Analyses were based on data from the 2009–2017 U.S. national IQVIA Longitudinal Prescription Database and National Center for Health Statistics mortality data. Information was based on opioid prescriptions, with high-dose prescriptions (>120 mg/day morphine equivalents), with long-term prescriptions (>60 consecutive days), and with prescriptions from three or more prescribers. For geographic aggregation, the researchers used states and commuting zones as defined by the U.S. Department of Agriculture.
The researchers looked at opioid prescribing measures for four age groups: 10–24, 25–44, 45–64, and 65 years or older, as well as males and females. Because the length of opioid prescribing is strongly associated with persistent opioid use the researchers included a measure of percentage with opioid prescriptions for long-term opioid prescriptions measured at greater than or equal to 60 consecutive days. Also, because of the association between having multiple opioid prescribers and opioid overdose risk, Olfson and colleagues included a multiple prescriber measure as the percentage with three or more opioid prescribers during a year.

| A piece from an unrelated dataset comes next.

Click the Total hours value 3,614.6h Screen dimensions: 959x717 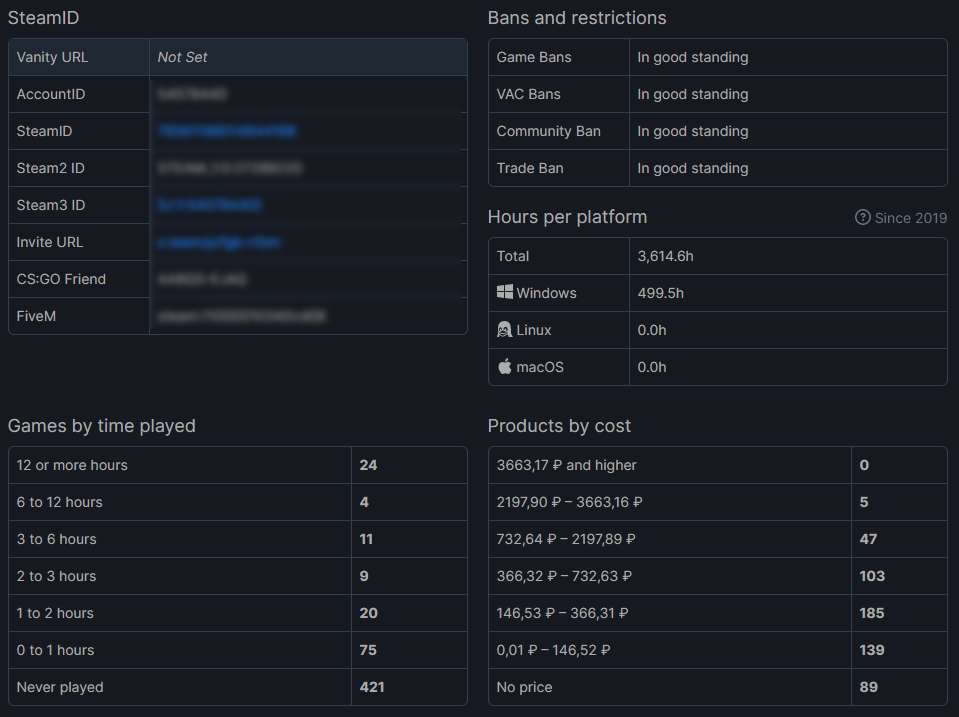[665, 256]
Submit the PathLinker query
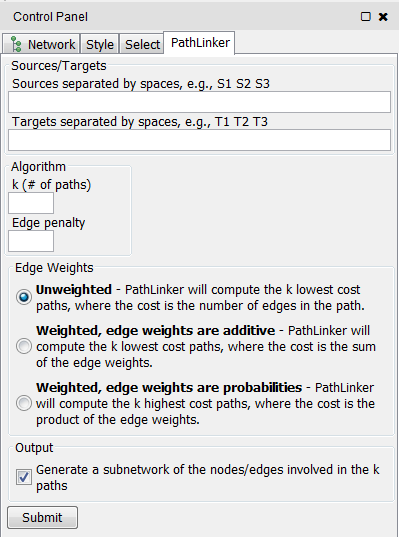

Among individuals in the 45- to 64-year age group, change in regional suicide deaths was positively associated with change in regional opioid prescriptions and change in percentage with at least one opioid prescription. Overall, the association with change in suicide deaths was significantly stronger in the West than in the East or the Midwest.
“If opioid prescribing per capita had held constant from 2009 to 2017, there would have been an estimated 10.5 percent more suicide deaths involving opioids in 2017,” noted Olfson. The corresponding estimated percentage increases in opioid-related suicide deaths were 15 percent, 9 percent, 9 percent, and 19 percent, respectively, for at least one opioid prescription, high-dose prescriptions, long-term prescriptions, and three or more opioid prescribers.
In the U.S., geographic regions with the greatest declines in people filling opioid prescriptions also tended to have the greatest declines in total suicide deaths. Had the national decline in opioid prescriptions between 2009 and 2017 not occurred, there would have been 3 percent more suicide deaths overall in the U.S. according to the research team. For four of five prescribing measures, decreasing regional opioid prescriptions were also related to declining total opioid-related overdose deaths.
“Although the present population-level research cannot establish that opioid prescriptions cause deaths by suicide, the results are consistent with the view that opioid prescription policies and practices should give careful attention to possible connections between prescription opioids and suicide risk,” noted Olfson.
Co-authors are Timothy Waidmann, and Vincent Pancini, Urban Institute, Health Policy Center, Washington, D.C.; Marissa King, University of Pennsylvania; and Michael Schoenbaum, NIMH, Bethesda.
The study was supported by the National Institute on Drug Abuse, grant (DA044981).
The authors report no financial relationships with commercial interests.